OH Jung-hi nous décrit une Corée peu familière : celle de l’après-guerre, un pays encore en proie à un conflit, celui entre le nord et le sud, l’un des épisodes marquant de la Guerre froide .Le texte se compose de trois nouvelles distinctes en apparence, mais s’attachant à décrire la difficulté de grandir et de vivre.
Dans la première nouvelle intitulée « Le Quartier chinois », une fillette de neuf ans quitte la campagne pour une ville portuaire .Le nom de quartier chinois est assimilée à un repère géographique : il est près du port .C’est aussi un lieu de perdition, de débauche. Evoquant la présence de Chinois, la petite fille les décrit ainsi : « Pour nous, ils étaient contrebandiers opiomanes, coolies cachant de l’or sous chaque point des coutures de leurs guenilles, brigands martelant la terre gelée au galop de leurs chevaux barbares (…) Ce qui se trouvait derrière les portes fermées (…) était-ce de l’or ? de l’opium ? ou de la méfiance ? »
Cette fillette découvre la vie, sa cruauté, sa dureté .Elle évoque les déplacements de sa mère, ses fréquentes rentrées tardives à la maison .Au moment où sa mère accouche, elle découvre ses menstruations : « Puis je glissai la main sous mon vêtement à la rencontre de cette chaleur accablante qui m’engluait tout le corps comme une toile d’araignée, à la recherche de son origine .Mes premières règles. »
Dans la deuxième nouvelle « La Cour de l’enfance » , c’est l’absence du père qui est à l’origine du traumatisme de l’enfance , et aussi la violence familiale engendrée par le frère de la narratrice , substitut haineux à l’autorité parentale .L’auteure évoque également une interrogation sur la question de savoir que faire en cas d’absence du père .Cette question est soulevée par Yôngjo, jeune enfant en proie à de douloureuses rêveries : « Et cet enfant qui demande :qui est mon père ? (…) Quand leur père est malade, ils fabriquent un remède avec la chair qu’ils prélèvent sur leur propre cuisse ; quand le pays est en danger, ils accourent sur le champ de bataille, prêts au sacrifice. »

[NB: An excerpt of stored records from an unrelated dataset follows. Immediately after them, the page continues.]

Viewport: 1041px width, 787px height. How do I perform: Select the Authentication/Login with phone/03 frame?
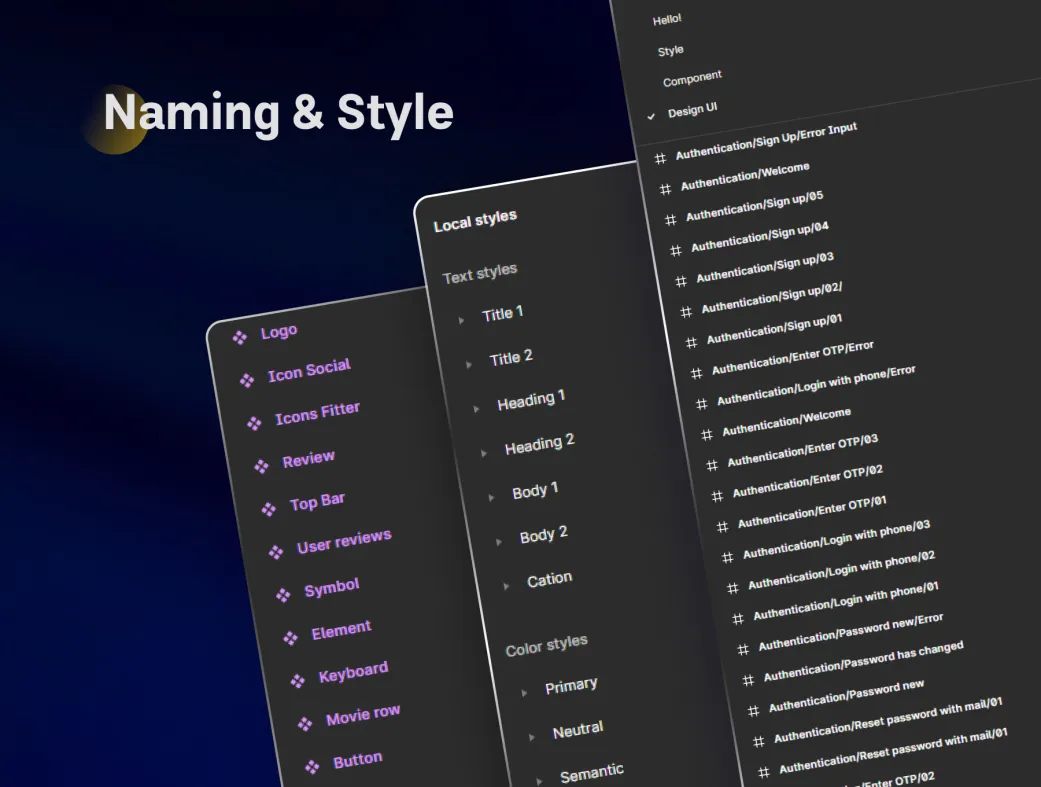click(x=836, y=539)
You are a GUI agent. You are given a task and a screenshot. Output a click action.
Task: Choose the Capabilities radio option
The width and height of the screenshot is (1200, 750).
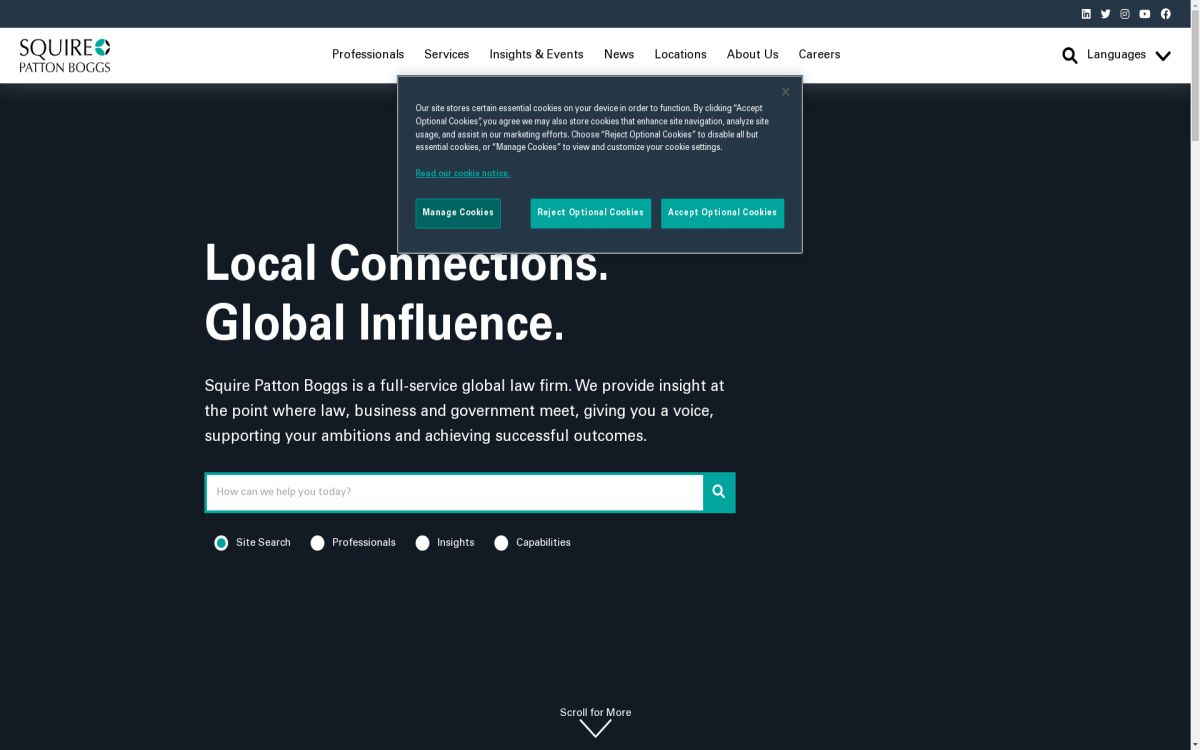coord(501,543)
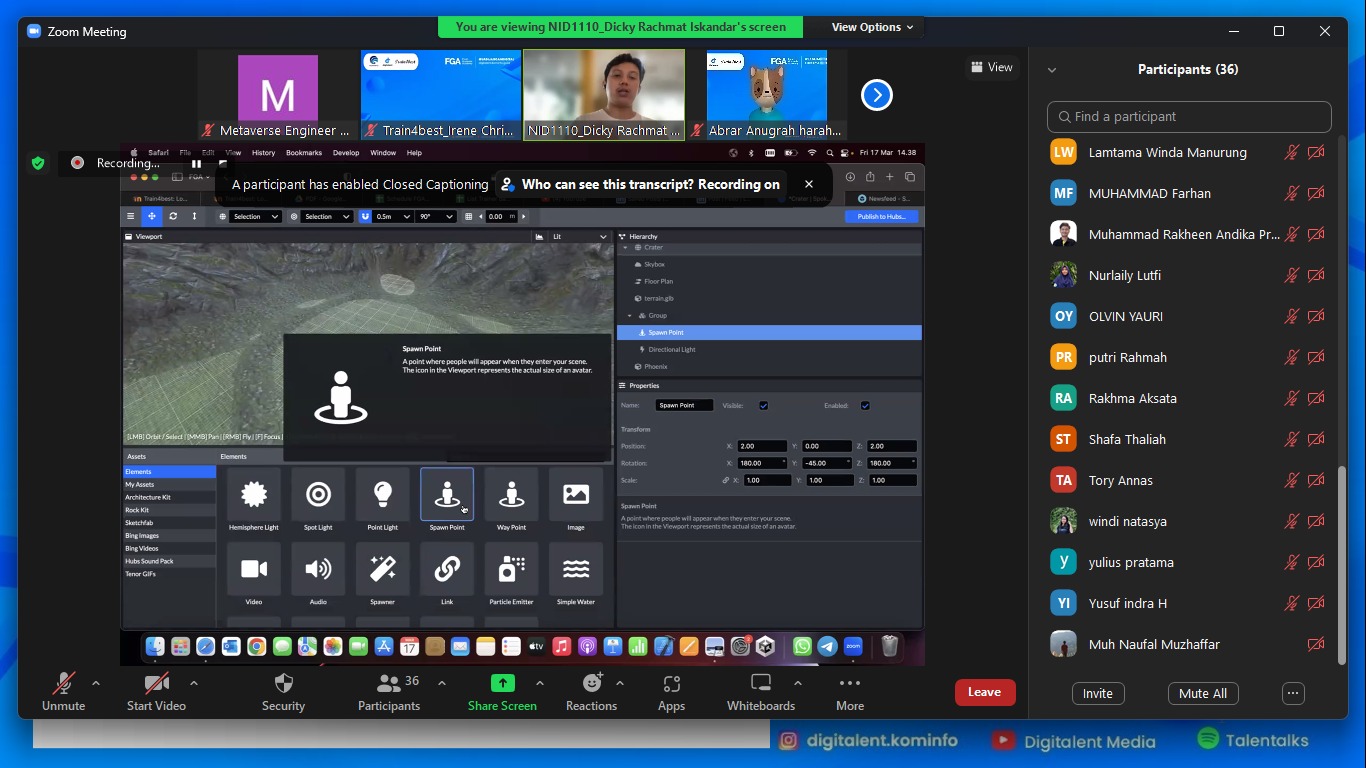Open the View layout menu
The image size is (1366, 768).
click(991, 67)
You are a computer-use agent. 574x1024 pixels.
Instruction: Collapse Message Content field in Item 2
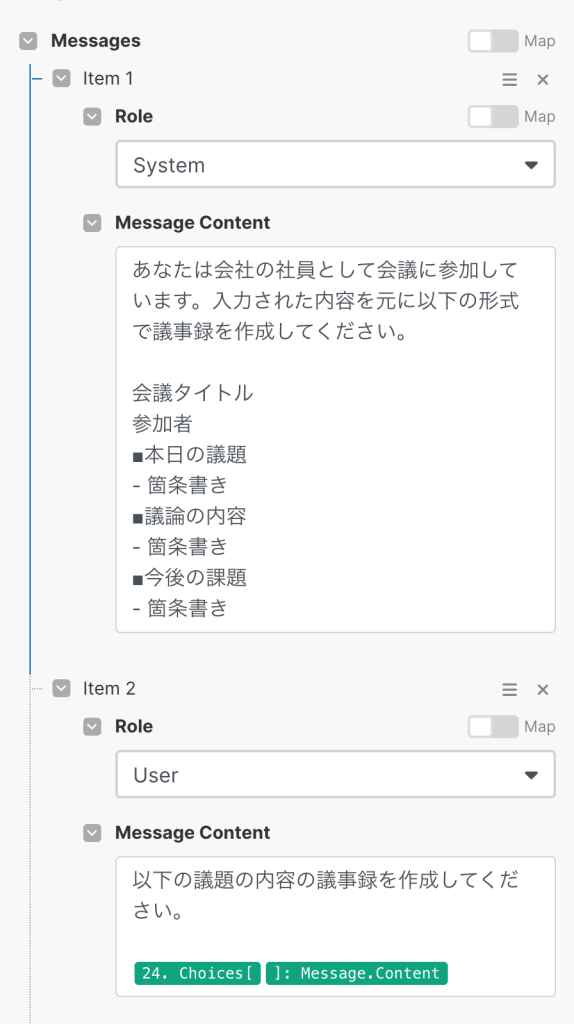(92, 833)
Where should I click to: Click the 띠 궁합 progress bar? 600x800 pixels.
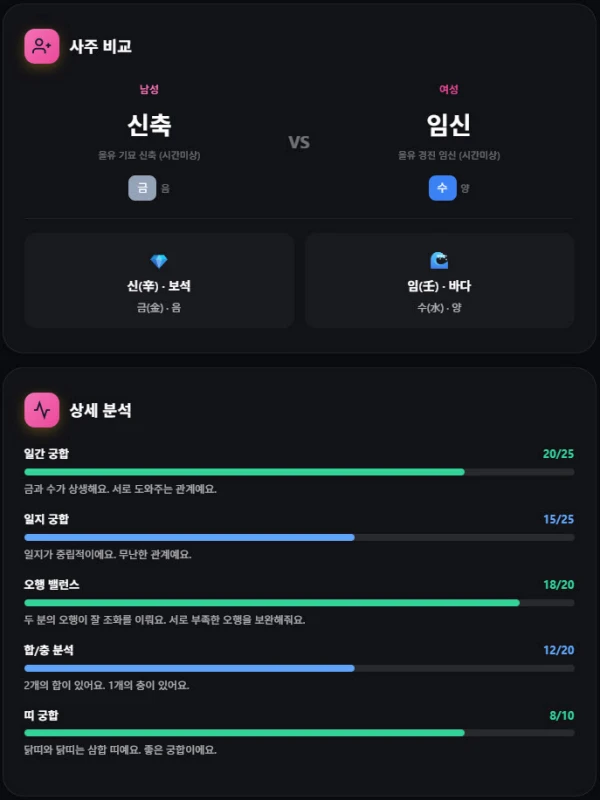coord(299,733)
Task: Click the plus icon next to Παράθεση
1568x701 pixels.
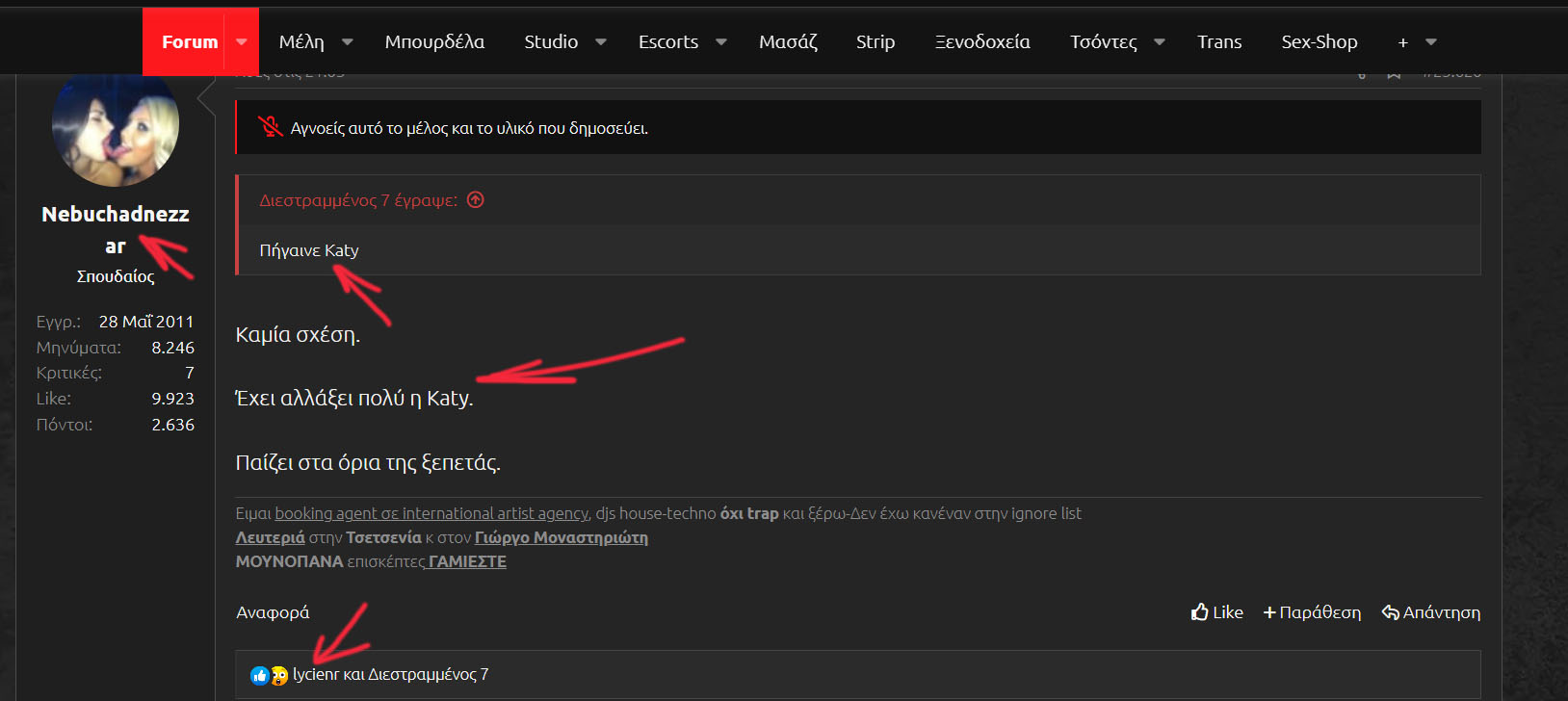Action: pyautogui.click(x=1269, y=612)
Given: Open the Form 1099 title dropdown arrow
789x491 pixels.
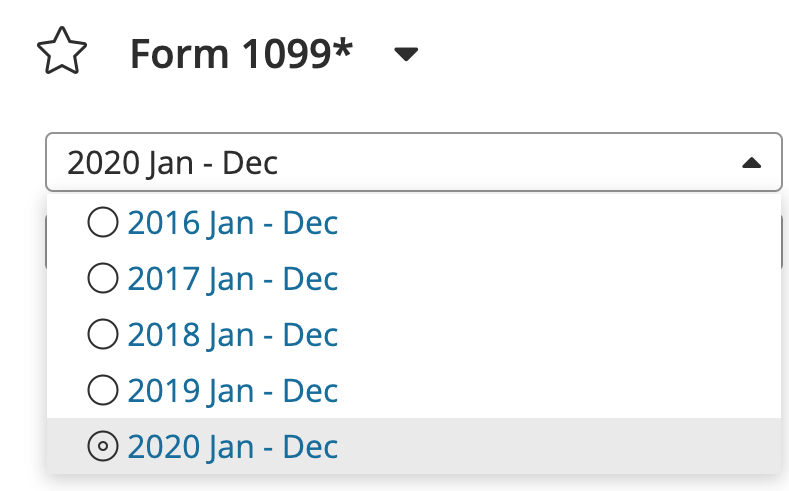Looking at the screenshot, I should (x=405, y=56).
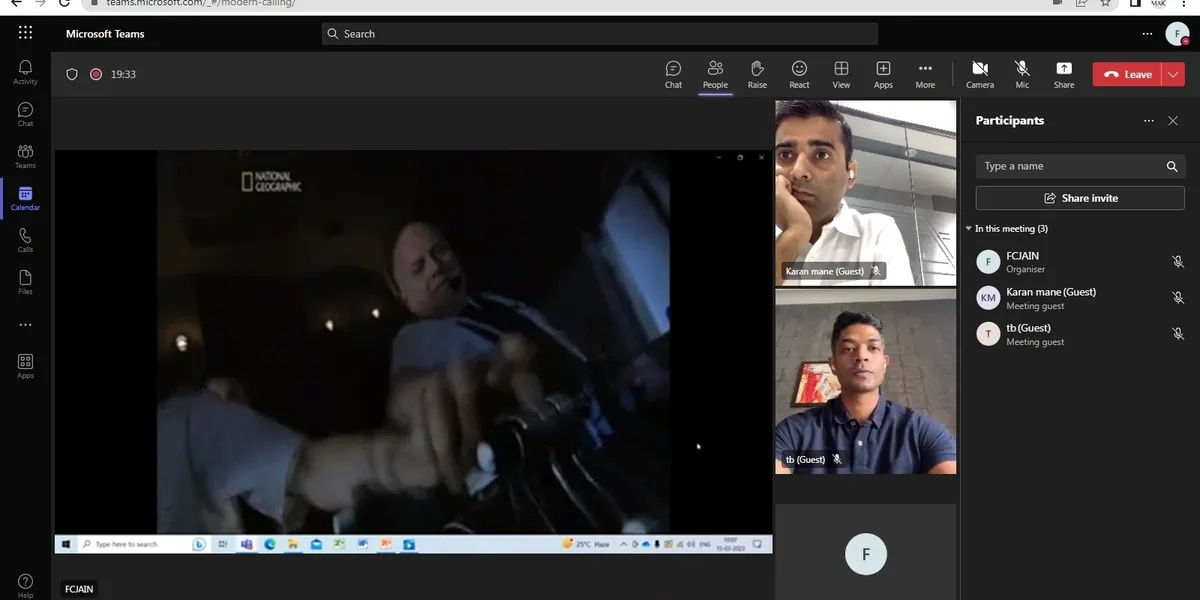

Dans la troisième nouvelle « Le Feu d’artifice », c’est le rapport à l’histoire qui est évoqué, le rôle des vielles croyances superstitieuses. Ebi, une sorte de croquemitaine est évoqué par l’un des personnages .L’histoire n’est jamais bien loin, celle de la guerre de Corée, toute proche, l’envahissement du pays par les soldats chinois, et plus près de nous les années de la dictature militaire en Corée du Sud .Elle se termine sur une interrogation éternelle, exprimée par le grand-père d’un des personnages, Kwanhi : »Que peut-on faire dans un monde pareil ? (…) Mettez vos connaissances au service de causes justes. »
Le récit mêle l’histoire récente de la Corée, sa modernisation, ses vielles croyances à travers les descriptions des vies des personnages contenues dans les trois nouvelles : ils souffrent, mûrissent, parviennent, ou non, à trouver des issues .En cela, le récit de OH-Jung-hi atteint à l’universel.